Your example looks like a nice case of template-abuse. Templates are great, but using is a bit like sculpting with dynamite: You have to know extremely well what you are doing, or the whole thing will blow up and turn into a pile of rubble.
Jeroen
Thursday, May 31, 2007
 
 
We could help you with your achitecture if you could provide a description of what you actually want to achieve, not what your problem is.

Personnaly, it may be obvious but I didn't understand why your inner struct was a template in the first place because you don't show us any specialization.
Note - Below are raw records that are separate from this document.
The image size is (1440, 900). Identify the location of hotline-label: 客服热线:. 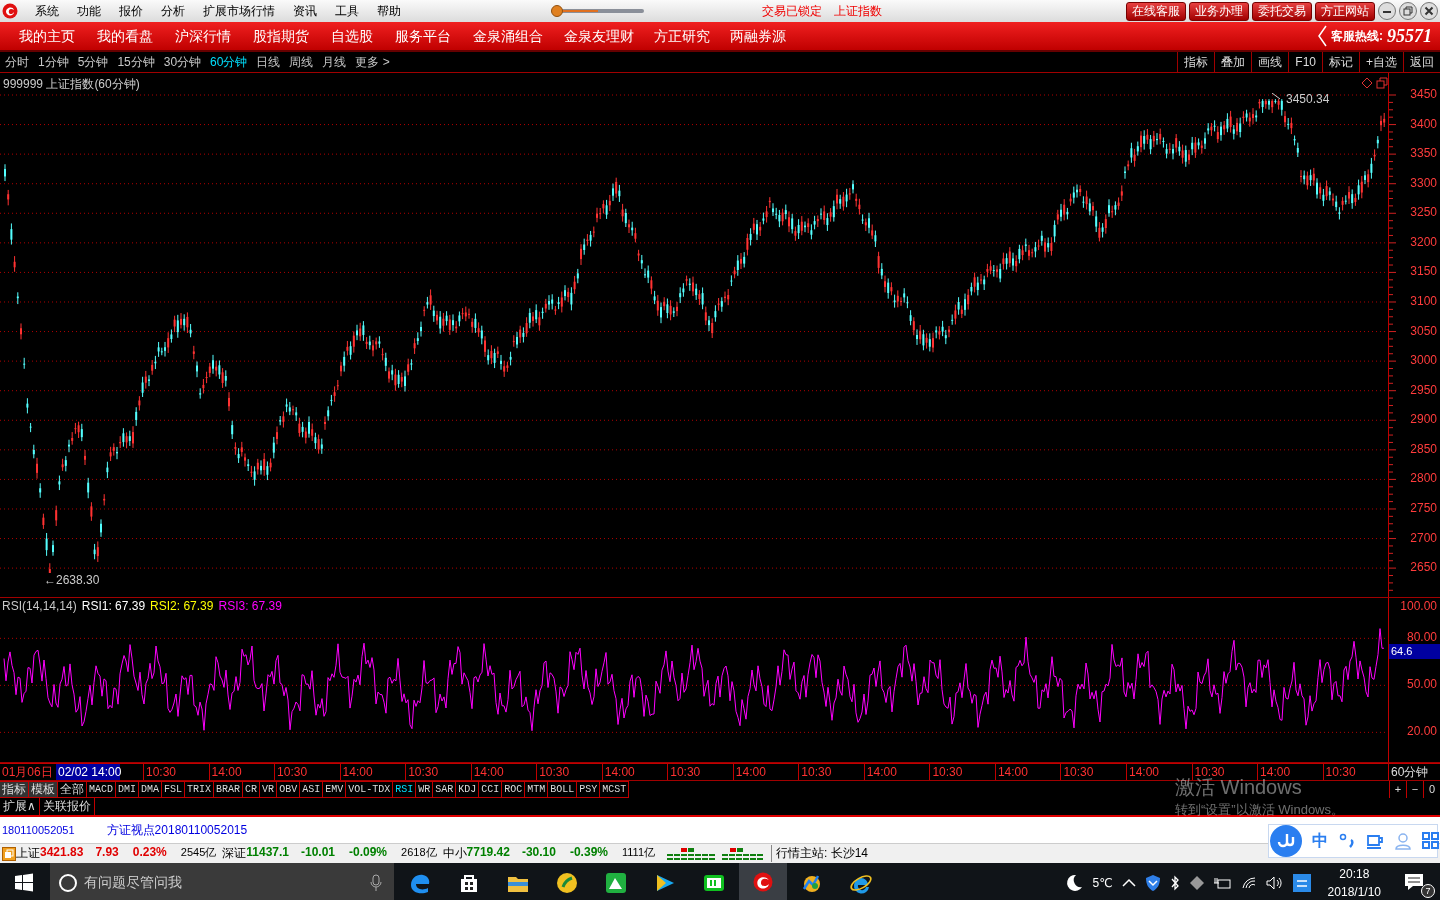
(1357, 36).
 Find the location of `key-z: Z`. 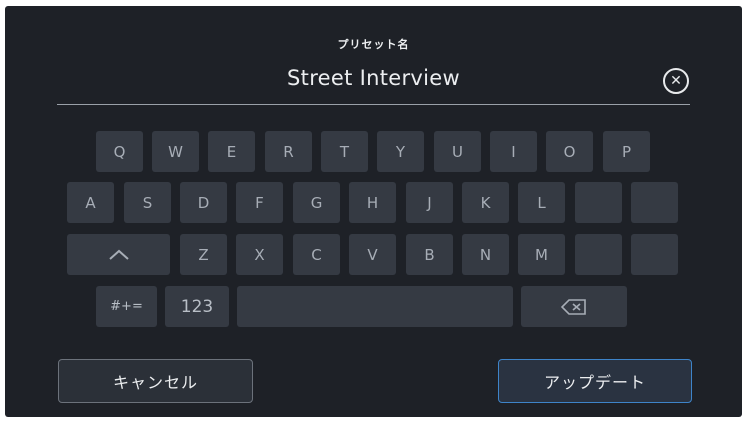

key-z: Z is located at coordinates (204, 254).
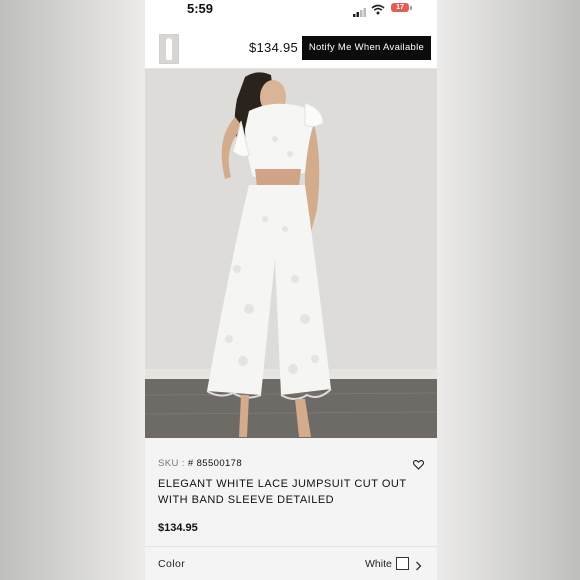 Image resolution: width=580 pixels, height=580 pixels. What do you see at coordinates (411, 8) in the screenshot?
I see `battery-nub` at bounding box center [411, 8].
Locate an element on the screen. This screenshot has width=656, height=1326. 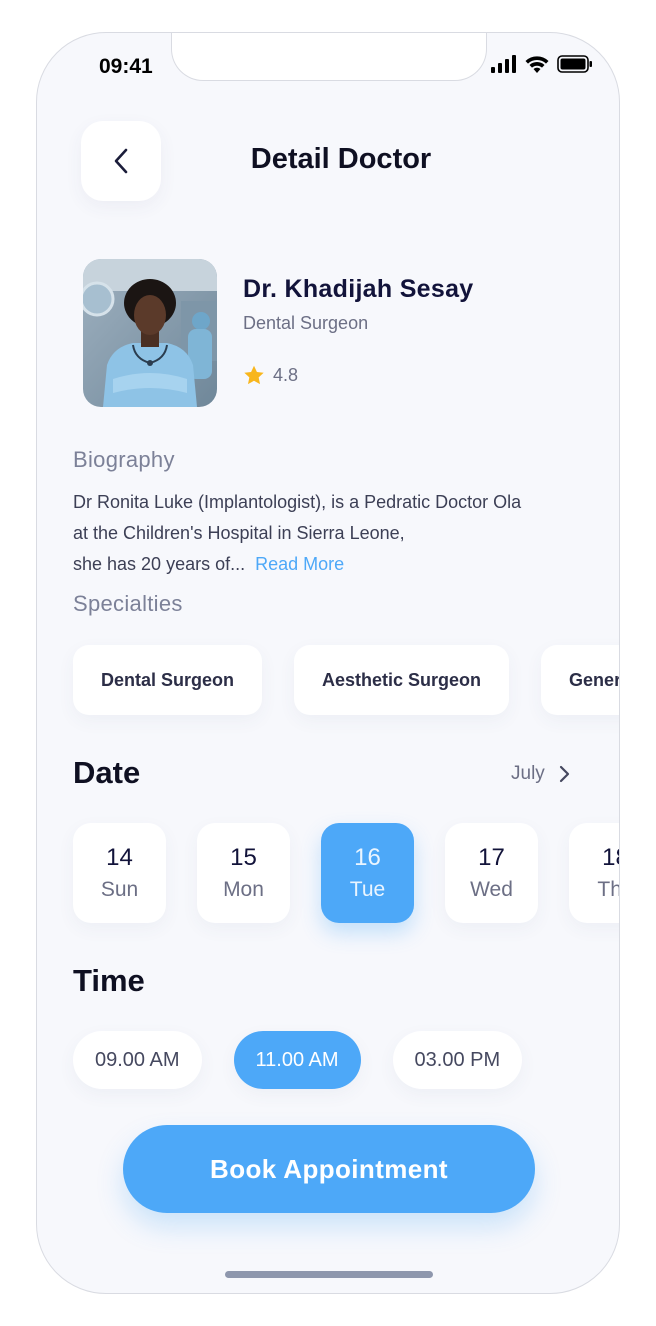
date-number: 15 is located at coordinates (244, 858).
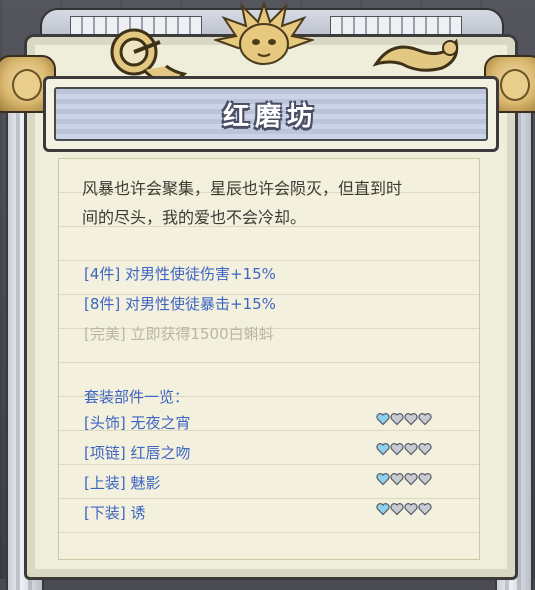  What do you see at coordinates (180, 304) in the screenshot?
I see `set-effect-8pc: [8件] 对男性使徒暴击+15%` at bounding box center [180, 304].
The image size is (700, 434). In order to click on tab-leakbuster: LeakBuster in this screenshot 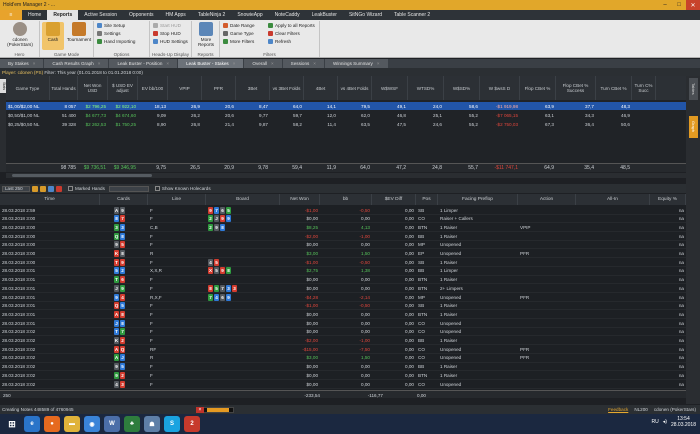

Without saying how you will specialize it, showing just the template can be a little obscure...
Vincent Robert Send private email
Thursday, May 31, 2007
 
 
I think what you described is actually possible - as noted above, it's difficult to tell, because your presentation of the problem is too abstract.

You can't return a B::Internal from the A interface, but you can return a pointer or reference to a B::Internal, because that will be disguised as an A.... In other words, the interface is designed to return an A::Internal pointer, the implementation B will construct a B::Internal, and return the A::Internal pointer to it.  NOTE: using a smart pointer would be better.

Your issue with the constructor arguments, that probably gets solved using traits.
Danil Send private email
Thursday, May 31, 2007
 
 
I want to serialize a specific type in my program.  Essentially, I want a function that takes a type and returns an integer.  (T => () -> int)

There are a changing number of types.  In order to minimize the code that changes with the addition or removal of types, I wanted to keep one master list of types.  The closest I could come is using the enumeration.  (int -> T => () -> int)

The second issue is that there are multiple serialization function implementations which share a common interface.  But that conflicts with the templates.

So I want to minimize the changes needed when I add or remove a type.  RTTI is not enabled.

Thursday, May 31, 2007
 
 
How about using a CRC32 of the typename? This should provide you with a unique number for each type.
Coopsnakes Send private email
Friday, June 01, 2007
 
 
"This should provide you with a unique number for each type"
...most of the time.
Jeff Zanooda Send private email
Monday, June 04, 2007
 
 
"Essentially, I want a function that takes a type and returns an integer."

That part definitely sounds like it should be solved with traits.

As for the other, I wonder if a decorator, or perhaps a snap-in, would be a better choice than inheritance (effectively separating the responsibility of serialization from that of the objects actual behavior).